Lebih sulit lagi untuk mengerti, mengingat Gubernur Suryo bukanlah seorang prajurit. Namun, beliau sepenuhnya menyadari perannya sebagai seorang pemimpin: Seorang pemimpin harus berani untuk mengambil keputusan sulit dan bertindak tegas dalam mempertahankan kehormatan tanah airnya. Beliau mewakili rakyatnya. Beliau adalah harapan rakyatnya. Itulah kualitas kepemimpinan besar yang telah ditunjukkannya kepada generasi muda.
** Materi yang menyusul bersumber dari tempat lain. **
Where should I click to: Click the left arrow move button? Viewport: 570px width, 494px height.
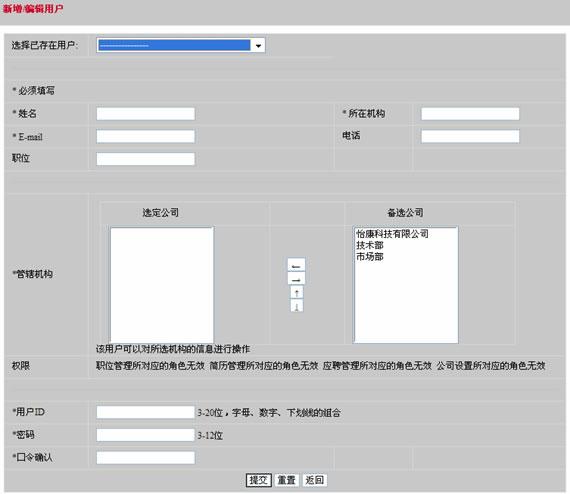click(x=296, y=265)
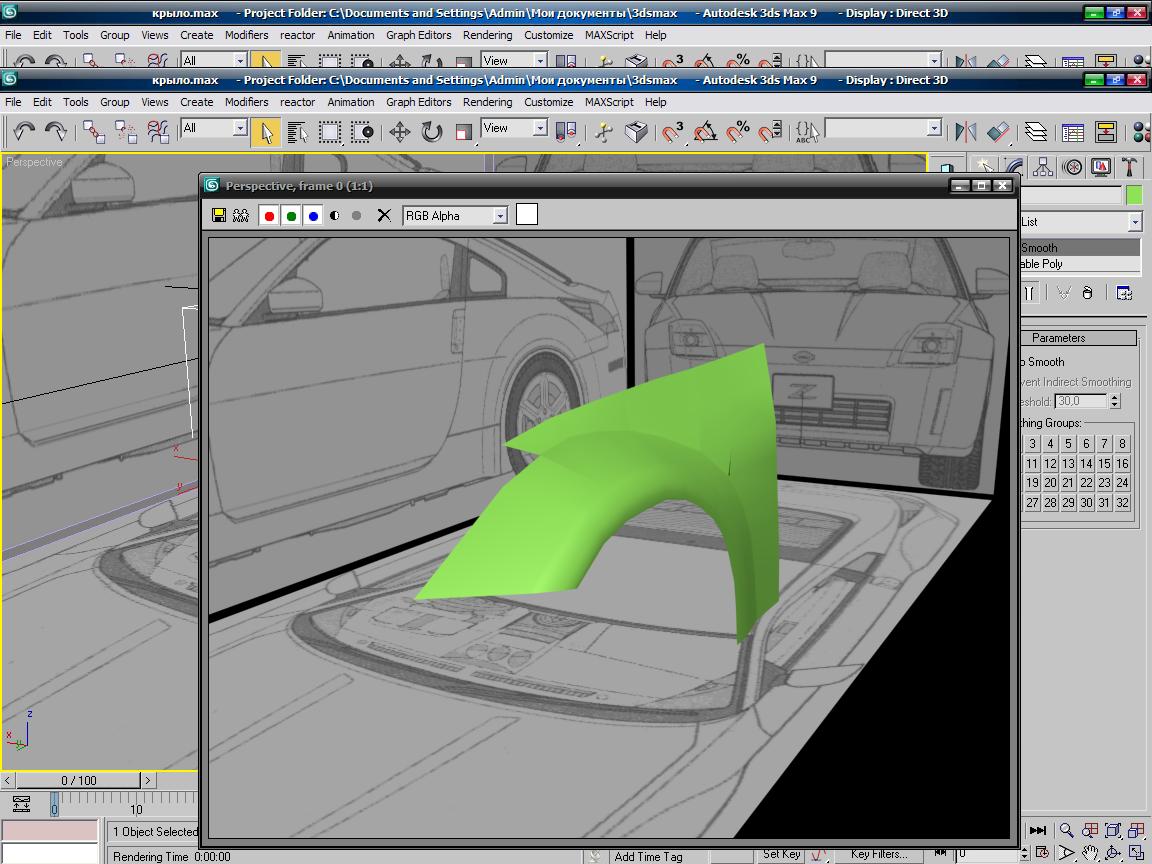Open the RGB Alpha channel dropdown
This screenshot has width=1152, height=864.
click(x=500, y=215)
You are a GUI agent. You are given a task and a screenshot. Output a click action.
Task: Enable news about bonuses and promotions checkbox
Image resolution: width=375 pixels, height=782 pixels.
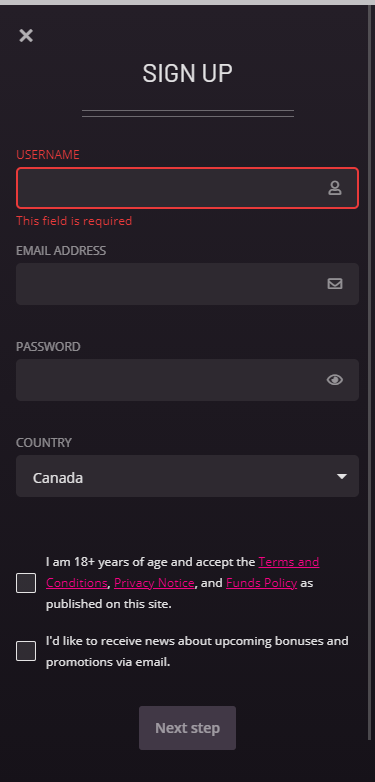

LEBIH BAIK KAMI DIBUNUH DARIPADA DIJAJAH LAGI!
Saudara-saudari,
Pemimpin-pemimpin kami di Jakarta sudah melakukan segala upaya untuk mengelola perkembangan di Surabaya. Namun sayangnya, semuanya sia-sia. Sekarang, terserah kepada kita, rakyat Surabaya, untuk menentukan langkah selanjutnya. Semua upaya kita untuk bernegosiasi telah gagal. Untuk mempertahankan kedaulatan bangsa kita, kita harus menjunjung tinggi dan menegaskan tekad kita untuk menghadapi segala kemungkinan.
Berkali-kali, kita telah menyatakan posisi kita: Lebih baik kami dihancurkan daripada direkolonisasi. Sekarang, dihadapan ultimatum Inggris, kita akan tetap mempertahankan sikap itu. Kita akan tetap teguh menolak ultimatum tersebut.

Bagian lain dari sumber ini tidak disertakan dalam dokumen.